• _Task details_
Search through the entries for the word "computer" and copy every line that has it.

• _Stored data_
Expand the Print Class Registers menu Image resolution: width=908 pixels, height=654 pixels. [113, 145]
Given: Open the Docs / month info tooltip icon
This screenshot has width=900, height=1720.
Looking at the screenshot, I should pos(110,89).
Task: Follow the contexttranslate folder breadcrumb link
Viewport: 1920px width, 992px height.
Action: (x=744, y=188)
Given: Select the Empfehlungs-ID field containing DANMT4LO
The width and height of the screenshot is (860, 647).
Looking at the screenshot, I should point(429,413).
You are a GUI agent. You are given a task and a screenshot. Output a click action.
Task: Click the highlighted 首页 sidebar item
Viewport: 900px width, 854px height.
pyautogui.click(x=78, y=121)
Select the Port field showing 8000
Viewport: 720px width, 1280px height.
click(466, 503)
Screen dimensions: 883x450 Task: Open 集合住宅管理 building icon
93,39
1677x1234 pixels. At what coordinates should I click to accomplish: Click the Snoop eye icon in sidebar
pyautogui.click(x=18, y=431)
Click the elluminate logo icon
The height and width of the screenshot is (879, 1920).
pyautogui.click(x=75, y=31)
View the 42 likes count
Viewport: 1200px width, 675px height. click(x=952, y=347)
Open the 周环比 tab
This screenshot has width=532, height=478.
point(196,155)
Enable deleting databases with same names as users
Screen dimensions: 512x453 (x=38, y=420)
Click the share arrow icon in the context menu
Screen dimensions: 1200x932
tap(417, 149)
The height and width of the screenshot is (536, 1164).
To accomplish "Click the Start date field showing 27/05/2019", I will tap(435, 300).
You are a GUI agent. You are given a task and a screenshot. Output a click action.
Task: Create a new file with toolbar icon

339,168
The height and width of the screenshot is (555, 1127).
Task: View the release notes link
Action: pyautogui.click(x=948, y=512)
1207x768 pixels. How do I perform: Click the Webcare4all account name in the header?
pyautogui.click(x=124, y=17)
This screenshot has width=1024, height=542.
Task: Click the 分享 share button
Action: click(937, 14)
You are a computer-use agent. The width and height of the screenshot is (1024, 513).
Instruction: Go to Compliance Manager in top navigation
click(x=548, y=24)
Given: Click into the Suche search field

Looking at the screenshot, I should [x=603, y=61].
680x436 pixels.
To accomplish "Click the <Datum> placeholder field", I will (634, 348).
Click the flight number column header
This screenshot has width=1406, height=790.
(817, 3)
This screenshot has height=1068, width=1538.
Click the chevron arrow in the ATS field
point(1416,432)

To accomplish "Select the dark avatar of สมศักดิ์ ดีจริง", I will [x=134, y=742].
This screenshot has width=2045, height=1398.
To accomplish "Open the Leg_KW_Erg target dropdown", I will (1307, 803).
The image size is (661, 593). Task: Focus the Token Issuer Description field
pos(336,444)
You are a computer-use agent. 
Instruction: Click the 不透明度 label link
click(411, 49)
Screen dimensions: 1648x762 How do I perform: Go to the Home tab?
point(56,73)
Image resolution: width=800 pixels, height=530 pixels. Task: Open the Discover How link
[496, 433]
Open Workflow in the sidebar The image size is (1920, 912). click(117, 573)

• _Your response_
You are a computer-use agent. The width and height of the screenshot is (1024, 513).
You are a computer-use agent. 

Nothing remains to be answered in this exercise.